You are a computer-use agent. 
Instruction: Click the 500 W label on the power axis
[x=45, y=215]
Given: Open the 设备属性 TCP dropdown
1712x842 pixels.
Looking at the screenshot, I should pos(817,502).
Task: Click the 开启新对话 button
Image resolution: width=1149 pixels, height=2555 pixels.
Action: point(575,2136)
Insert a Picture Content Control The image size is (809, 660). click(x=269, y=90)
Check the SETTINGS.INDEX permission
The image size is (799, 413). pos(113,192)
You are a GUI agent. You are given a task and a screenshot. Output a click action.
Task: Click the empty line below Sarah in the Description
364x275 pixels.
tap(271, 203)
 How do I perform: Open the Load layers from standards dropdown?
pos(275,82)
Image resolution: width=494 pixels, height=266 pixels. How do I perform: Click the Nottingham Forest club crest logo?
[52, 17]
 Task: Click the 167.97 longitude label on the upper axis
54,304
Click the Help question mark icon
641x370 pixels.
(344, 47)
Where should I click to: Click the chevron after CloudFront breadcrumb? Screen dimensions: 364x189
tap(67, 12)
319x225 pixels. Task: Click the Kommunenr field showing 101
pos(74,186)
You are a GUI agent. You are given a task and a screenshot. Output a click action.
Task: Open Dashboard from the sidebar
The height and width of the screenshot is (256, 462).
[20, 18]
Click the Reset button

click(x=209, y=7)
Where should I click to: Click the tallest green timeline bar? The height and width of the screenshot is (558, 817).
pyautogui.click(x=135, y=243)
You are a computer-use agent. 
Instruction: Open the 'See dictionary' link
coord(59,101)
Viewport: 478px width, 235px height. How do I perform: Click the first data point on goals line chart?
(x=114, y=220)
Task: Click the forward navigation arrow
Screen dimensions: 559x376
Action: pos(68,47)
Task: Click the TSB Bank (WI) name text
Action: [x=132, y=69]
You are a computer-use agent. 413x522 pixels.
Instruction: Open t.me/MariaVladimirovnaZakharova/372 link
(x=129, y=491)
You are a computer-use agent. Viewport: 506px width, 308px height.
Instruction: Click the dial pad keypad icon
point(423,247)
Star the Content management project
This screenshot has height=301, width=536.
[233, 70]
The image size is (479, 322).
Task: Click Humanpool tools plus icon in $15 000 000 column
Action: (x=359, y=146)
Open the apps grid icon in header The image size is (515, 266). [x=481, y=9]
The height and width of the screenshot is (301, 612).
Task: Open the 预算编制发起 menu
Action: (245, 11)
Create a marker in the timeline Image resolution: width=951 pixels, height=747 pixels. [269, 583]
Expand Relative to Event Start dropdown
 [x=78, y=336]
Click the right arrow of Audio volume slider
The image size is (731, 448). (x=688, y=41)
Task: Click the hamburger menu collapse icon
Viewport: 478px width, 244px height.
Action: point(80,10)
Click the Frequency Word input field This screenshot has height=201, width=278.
=-=-=
What is being asked
Where a line of the listing holds the string "Content", copy that line.

Response for this exercise
Insert a Picture Content Control The image size is (809, 660). click(x=269, y=90)
Star the Content management project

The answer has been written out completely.